From Functions to Formal Languages

Formal languages and functions can be translated into each other:

• Language ($u\subseteq {\Sigma }^{\ast }$) $\to$ characteristic function ${\Sigma }^{\ast }\to \{0,1\}$
• Functions ${\mathbb{N}}^k\to {\mathbb{N}}^m$ or $({\Sigma }^{\ast }{)}^k\to ({\Sigma }^{\ast }{)}^m$ are sets of tuples, therefore representable as sets of words - that is, as languages.

The restriction to $\mathbb{N}$ or to strings from $\{0,1{\}}^{\ast }$ is irrelevant for the fundamental computability or decidability.

Church and Turing were motivated to find a negative solution to Hilbert’s problems.

An informal model for computability is enough to find a positive instance for a problem. To prove an existence-algorithm, one just exhibit one (give clear step).

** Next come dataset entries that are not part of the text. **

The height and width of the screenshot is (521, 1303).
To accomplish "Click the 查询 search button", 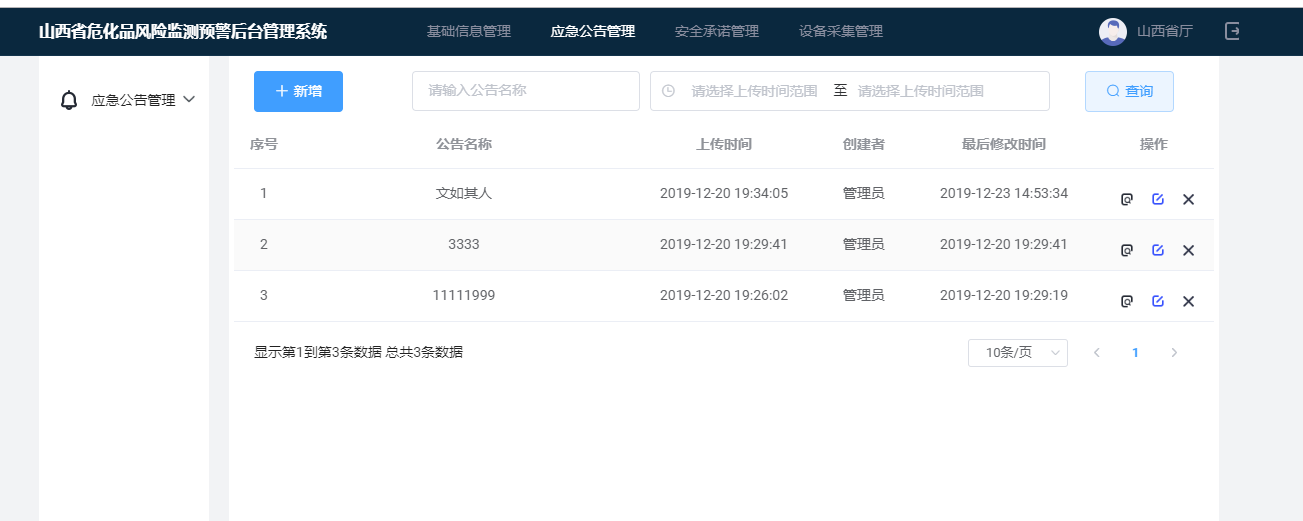I will pyautogui.click(x=1129, y=91).
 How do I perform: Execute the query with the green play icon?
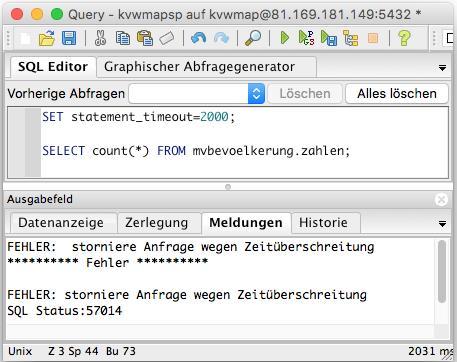[x=285, y=38]
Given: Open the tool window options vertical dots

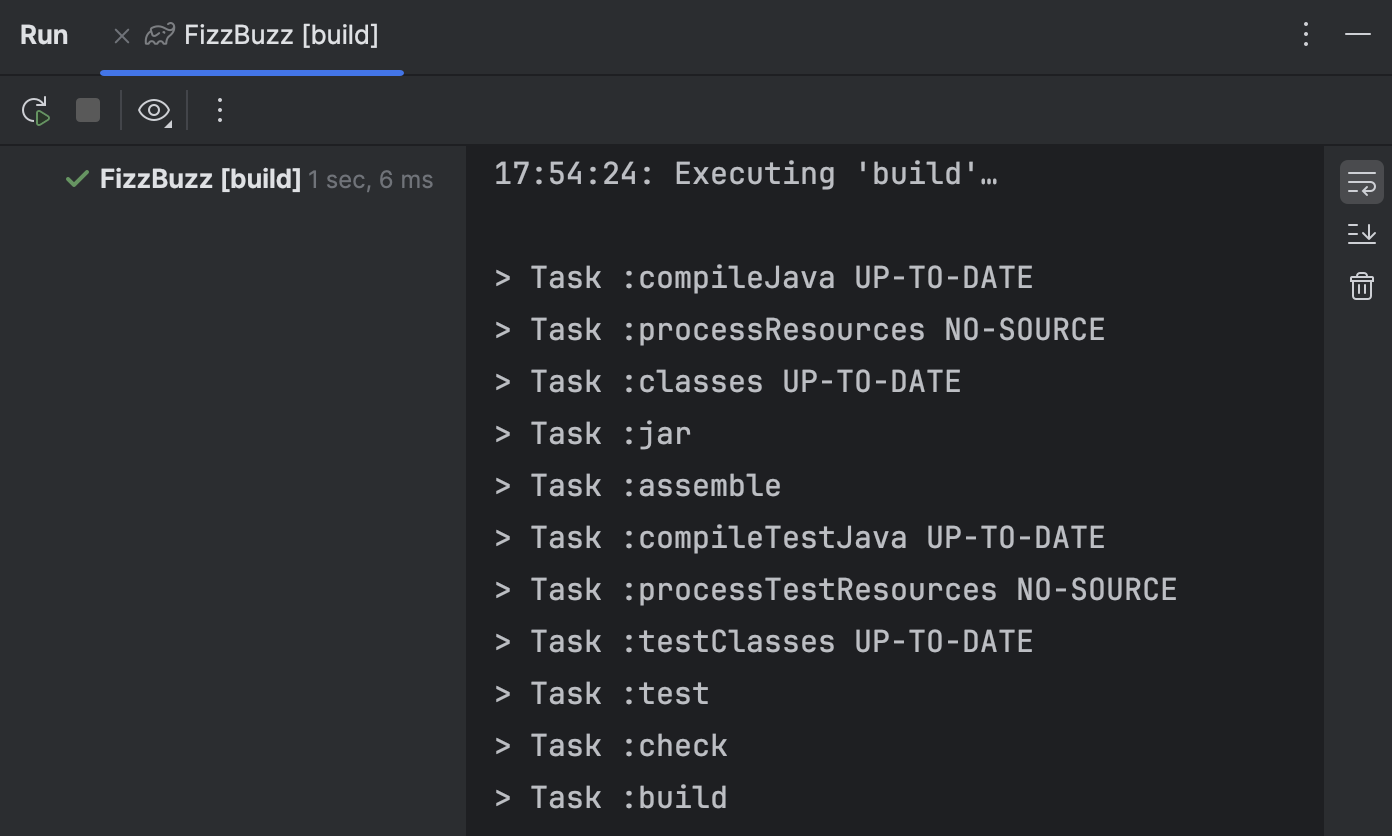Looking at the screenshot, I should 1305,34.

Any reasonable model of computation will implement it, so an informal description is enough.

However, finding a negative solution is equivalent to “there is no procedure”, which is an all-statement (proof of incomputability). To prove that an all-algorithm fails, one must say what counts as an algorithm in the first place. Otherwise, someone could claim a different, not-yet-described “procedure” works. Hence, they needed a precise model (Turing machines, Lambda abstractions) and then prove within that model no machine can solve it (e.g. Halting Problem).

They wanted negative answers (no decision method for certain problems). A precise model lets you quantify over all procedures and close loopholes. For positive answers, giving one concrete algorithm settles it.

• Church proposed Lambda calculus in 1936.
• Turing proposed the Turing machine in 1936.